Writing Data

Overview

Teaching: 10 min
Exercises: 10 min
Questions
  • How can I save plots and data created in R?

Objectives
  • To be able to write out plots and data from R.

Saving plots

You can save a plot from within RStudio using the ‘Export’ button in the ‘Plot’ window. This will give you the option of saving as a .pdf or as .png, .jpg or other image formats.

Sometimes you will want to save plots without creating them in the ‘Plot’ window first. Perhaps you want to make a pdf document with multiple pages: each one a different plot, for example. Or perhaps you’re looping through multiple subsets of a file, plotting data from each subset, and you want to save each plot, but obviously can’t stop the loop to click ‘Export’ for each one.

In this case you can use a more flexible approach.

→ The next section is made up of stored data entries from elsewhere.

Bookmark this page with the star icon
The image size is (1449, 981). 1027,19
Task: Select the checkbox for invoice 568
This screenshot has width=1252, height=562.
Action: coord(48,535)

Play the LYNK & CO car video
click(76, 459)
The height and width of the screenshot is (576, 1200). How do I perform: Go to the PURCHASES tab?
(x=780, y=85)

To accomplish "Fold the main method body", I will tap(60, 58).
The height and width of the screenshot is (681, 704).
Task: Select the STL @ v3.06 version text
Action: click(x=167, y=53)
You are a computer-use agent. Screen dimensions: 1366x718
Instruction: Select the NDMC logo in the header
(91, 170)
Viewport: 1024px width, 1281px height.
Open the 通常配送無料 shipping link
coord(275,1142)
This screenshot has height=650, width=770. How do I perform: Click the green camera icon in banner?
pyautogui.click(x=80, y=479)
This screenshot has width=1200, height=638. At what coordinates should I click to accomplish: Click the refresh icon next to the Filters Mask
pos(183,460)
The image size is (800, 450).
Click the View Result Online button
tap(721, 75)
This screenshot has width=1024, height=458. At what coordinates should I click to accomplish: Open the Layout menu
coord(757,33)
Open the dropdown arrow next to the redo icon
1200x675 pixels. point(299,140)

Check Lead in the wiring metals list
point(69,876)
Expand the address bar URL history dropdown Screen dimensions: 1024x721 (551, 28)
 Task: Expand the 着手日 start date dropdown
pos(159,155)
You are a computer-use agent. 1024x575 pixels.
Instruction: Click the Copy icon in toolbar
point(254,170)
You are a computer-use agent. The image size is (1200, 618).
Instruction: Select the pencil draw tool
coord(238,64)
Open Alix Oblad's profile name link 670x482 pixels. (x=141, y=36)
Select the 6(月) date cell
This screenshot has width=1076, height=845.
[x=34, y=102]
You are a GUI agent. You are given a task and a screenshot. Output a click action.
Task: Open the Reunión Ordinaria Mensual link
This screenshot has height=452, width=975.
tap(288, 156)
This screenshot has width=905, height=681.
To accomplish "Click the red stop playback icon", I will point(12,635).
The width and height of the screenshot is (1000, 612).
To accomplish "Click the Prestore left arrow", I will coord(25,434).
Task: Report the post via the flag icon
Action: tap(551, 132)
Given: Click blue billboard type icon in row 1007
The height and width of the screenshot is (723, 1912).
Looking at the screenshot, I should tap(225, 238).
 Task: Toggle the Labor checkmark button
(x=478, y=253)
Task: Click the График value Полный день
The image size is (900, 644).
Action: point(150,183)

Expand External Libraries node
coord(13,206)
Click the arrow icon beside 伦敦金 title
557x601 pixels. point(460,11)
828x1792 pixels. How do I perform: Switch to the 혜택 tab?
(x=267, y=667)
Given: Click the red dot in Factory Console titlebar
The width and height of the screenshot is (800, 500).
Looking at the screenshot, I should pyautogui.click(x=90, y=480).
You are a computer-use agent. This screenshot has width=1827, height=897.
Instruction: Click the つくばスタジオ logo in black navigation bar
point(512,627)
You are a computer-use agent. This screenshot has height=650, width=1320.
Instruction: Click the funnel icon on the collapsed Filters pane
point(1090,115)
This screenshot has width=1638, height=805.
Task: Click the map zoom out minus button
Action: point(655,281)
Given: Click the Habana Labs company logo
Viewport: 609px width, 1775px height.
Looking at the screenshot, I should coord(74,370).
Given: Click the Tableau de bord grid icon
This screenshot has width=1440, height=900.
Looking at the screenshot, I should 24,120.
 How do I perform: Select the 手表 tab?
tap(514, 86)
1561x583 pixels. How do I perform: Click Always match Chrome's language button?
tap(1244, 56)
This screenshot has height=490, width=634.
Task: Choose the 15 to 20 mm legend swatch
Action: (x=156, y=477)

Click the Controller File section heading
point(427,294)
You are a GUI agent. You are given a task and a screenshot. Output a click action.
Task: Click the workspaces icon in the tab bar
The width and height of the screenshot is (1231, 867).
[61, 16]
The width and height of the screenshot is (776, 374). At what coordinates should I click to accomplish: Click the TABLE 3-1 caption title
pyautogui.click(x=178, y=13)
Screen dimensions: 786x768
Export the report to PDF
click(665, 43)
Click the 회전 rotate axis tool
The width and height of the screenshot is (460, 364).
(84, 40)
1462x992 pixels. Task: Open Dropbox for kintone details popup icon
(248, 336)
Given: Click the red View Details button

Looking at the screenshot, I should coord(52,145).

The function pdf creates a new pdf device. You can control the size and resolution using the arguments to this function.

pdf("Hclust_corplot_mtcars.pdf", width=5, height=5)
corrplot(cor_mtcars, order = "hclust", addrect = 3)

# You then have to make sure to turn off the pdf device!
dev.off()

Open up this document and have a look.

The commands jpeg, png etc. are used similarly to produce documents in different formats.

Writing data

At some point, you’ll also want to write out data from R.

We can use the write.table function for this, which is very similar to read.table from before.

Let’s create a data-cleaning script, for this analysis, we only want to focus on the gapminder data for Australia:

aust_subset <- gapminder[gapminder$country == "Australia",]

write.table(aust_subset,
  file="gapminder-aus.csv",
  sep=",",
  row.names = FALSE,
  quote = FALSE
)

or directly as a .csv file

aust_subset <- gapminder[gapminder$country == "Australia",]

write.csv(aust_subset,
  file="gapminder-aus.csv",
  row.names = FALSE,
  quote = FALSE
)

Key Points

  • Save plots from RStudio using the ‘Export’ button.

  • Use write.table to save tabular data.